Azione revocatoria, niente mediazione obbligatoria
Questo il principio espresso dalla Cassazione con l'ordinanza n. 25855/2021
La Suprema Corte di Cassazione, con l'ordinanza n. 25855/2021, pubblicata il 23 settembre 2021, torna ad affrontare un argomento molto dibattuto sia in dottrina che in giurisprudenza : la corretta qualificazione della domanda giudiziale (causa petendi) e la materia trattata. Partendo dalla disamina di questi fondamentali elementi, la Corte si è pronunciata in merito all'obbligatorietà o meno del procedimento di mediazione.
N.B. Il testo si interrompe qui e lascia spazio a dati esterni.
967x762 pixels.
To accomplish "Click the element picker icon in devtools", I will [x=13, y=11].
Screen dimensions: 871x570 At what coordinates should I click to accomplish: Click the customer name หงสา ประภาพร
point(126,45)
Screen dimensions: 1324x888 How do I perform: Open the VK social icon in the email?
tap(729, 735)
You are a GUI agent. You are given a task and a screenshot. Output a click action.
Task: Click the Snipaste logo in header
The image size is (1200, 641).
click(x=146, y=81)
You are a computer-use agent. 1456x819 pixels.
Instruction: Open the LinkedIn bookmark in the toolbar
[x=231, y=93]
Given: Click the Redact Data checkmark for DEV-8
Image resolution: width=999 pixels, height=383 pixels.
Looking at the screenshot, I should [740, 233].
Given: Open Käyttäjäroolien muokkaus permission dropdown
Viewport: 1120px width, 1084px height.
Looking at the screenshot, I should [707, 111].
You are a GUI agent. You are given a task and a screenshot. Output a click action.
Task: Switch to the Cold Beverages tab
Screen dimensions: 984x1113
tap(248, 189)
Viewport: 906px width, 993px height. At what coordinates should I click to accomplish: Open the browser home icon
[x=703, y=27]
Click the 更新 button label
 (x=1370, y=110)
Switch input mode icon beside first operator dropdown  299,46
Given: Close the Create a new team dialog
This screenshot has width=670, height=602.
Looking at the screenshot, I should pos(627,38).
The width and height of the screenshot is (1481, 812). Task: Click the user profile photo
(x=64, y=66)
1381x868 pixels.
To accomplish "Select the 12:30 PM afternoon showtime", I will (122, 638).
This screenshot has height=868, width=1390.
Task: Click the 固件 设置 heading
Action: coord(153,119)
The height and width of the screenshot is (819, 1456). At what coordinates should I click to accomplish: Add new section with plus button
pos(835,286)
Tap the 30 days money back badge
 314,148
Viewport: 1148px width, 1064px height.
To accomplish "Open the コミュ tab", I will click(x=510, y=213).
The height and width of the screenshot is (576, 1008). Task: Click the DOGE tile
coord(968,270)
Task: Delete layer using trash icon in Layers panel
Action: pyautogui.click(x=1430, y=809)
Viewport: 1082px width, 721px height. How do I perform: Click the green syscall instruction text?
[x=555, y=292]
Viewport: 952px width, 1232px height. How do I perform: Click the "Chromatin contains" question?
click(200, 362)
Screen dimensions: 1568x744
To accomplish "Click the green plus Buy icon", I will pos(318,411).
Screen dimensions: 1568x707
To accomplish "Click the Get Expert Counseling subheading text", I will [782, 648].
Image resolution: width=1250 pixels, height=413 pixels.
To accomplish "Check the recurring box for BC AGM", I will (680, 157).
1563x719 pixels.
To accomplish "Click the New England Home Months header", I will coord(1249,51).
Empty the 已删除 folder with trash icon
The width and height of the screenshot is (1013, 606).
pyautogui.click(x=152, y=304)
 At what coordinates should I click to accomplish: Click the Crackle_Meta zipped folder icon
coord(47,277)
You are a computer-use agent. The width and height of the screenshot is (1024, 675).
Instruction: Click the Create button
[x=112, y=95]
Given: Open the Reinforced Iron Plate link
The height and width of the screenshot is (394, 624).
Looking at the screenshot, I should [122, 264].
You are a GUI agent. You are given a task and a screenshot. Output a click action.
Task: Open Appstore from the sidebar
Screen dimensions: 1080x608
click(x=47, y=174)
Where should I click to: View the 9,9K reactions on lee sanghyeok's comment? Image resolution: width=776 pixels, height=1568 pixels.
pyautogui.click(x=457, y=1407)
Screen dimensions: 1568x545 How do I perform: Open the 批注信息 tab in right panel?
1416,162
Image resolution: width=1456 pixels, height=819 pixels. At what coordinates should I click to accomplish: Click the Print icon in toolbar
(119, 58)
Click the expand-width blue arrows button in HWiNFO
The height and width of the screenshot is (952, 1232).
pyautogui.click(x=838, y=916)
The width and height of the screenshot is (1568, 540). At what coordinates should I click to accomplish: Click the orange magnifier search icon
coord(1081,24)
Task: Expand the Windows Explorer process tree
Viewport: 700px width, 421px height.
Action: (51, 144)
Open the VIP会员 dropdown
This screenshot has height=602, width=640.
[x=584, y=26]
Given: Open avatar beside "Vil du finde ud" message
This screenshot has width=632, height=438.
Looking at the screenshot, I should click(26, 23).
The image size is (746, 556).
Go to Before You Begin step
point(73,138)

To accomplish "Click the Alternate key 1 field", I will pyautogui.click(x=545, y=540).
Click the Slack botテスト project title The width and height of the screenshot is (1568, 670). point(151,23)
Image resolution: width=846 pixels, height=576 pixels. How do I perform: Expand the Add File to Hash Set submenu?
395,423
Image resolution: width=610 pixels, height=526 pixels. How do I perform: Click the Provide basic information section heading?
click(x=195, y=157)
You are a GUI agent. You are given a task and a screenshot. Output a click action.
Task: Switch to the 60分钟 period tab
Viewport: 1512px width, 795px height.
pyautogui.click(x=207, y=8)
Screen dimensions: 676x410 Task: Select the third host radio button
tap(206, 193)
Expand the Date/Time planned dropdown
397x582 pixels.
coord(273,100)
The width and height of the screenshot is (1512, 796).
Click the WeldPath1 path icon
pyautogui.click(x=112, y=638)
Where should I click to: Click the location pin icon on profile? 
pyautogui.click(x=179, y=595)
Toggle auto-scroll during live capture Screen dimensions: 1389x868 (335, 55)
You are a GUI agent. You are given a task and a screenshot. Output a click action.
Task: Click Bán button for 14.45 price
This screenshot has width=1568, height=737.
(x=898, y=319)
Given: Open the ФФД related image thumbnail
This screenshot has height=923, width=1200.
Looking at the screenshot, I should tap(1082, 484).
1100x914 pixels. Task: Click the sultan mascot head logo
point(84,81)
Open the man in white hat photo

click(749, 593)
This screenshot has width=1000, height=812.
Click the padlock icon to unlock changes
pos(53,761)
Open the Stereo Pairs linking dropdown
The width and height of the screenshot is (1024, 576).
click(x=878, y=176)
Come noto, l'articolo 5 del Dlgs 28/2010, comma 1, indica le materie soggette, obbligatoriamente, al procedimento di mediazione, a pena di improcedibilità della domanda. Come affermato dalla giurisprudenza di merito "L'indice delle materie di cui all'art. 5, comma 1 d.lgs. n. 28/2010, per le quali è prevista la mediazione obbligatoria, è tassativo, non esistendo margine alcuno per qualsiasi interpretazione analogica o estensiva" (Tribunale di Catania, sentenza 2665 del 29/07/2020).
La decisione dei Supremi giudici
Con l'ordinanza n. 25855/2021 la Corte di Cassazione ha indicato un importante principio : l'azione revocatoria non è soggetta alla mediazione, quale condizione di procedibilità della domanda. Il ragionamento della Suprema Corte nasce dal fatto che la norma di cui al comma 1 bis, dell'articolo 5 del decreto legislativo n. 28/2010 prevede l'obbligo del tentativo di conciliazione per alcune materie, tra le quali, quelle relative ai diritti reali. Tuttavia accade spesso che la presenza di un immobile, oppure nel caso in cui sia presente un condominio (solo per citare alcuni esempi), si commetta l'errore di ritenere la materia rientrante tra quelle analiticamente indicate dalla legge (articolo 5 comma 1-bis Dlgs 28/2010). La Suprema Corte, pertanto, appurato che l'azione (causa petendi) era l'azione revocatoria ed in considerazione del fatto che la materia trattata riguardava non i diritti reali, bensì la conservazione della garanzia patrimoniale del debitore, ha ritenuto manifestamente infondato il motivo del ricorso che, per l'effetto, è stato rigettato. La motivazione che qui interessa è riportata nell'ordinanza ove si legge che "l'azione revocatoria, non vertendo sulla qualificazione e attribuzione di diritti reali, avendo solo l'effetto di rendere insensibile, nei confronti dei creditori, l'atto dispositivo a contenuto patrimoniale del debitore, senza incidere sulla validità "inter partes" dell'atto stesso, non rientra fra le controversie assoggettate, a norma del D.Lgs. 4 marzo 2010, n. 28, art. 5, comma 1 bis, al tentativo obbligatorio di conciliazione".
L'ordinanza interpreta in modo corretto quanto sopra esposto, atteso che oggetto della controversia è un'azione revocatoria ordinaria ex articolo 2901 c.c. Un azione con cui si attiva un mezzo di tutela del diritto di credito e, quindi, l'azione è relativa ad una controversia in materia di conservazione della garanzia patrimoniale (Tribunale di Milano, 03 aprile 2019, n. 3305).
E l'elenco delle materie di cui all'articolo 5, comma 1 -bis Dlgs n. 28/2010, come detto, è tassativo e non consente nessuna interpretazione analogica o estensiva (Tribunale , Varese , sez. I , 10/06/2011).
Pertanto, tale tassatività impedisce qualsiasi interpretazione estensiva poiché le previsioni normative che condizionano e limitano l'accesso al processo giurisdizionale sono di stretta interpretazione.
Niente mediazione obbligatoria, pertanto, in caso di azione revocatoria.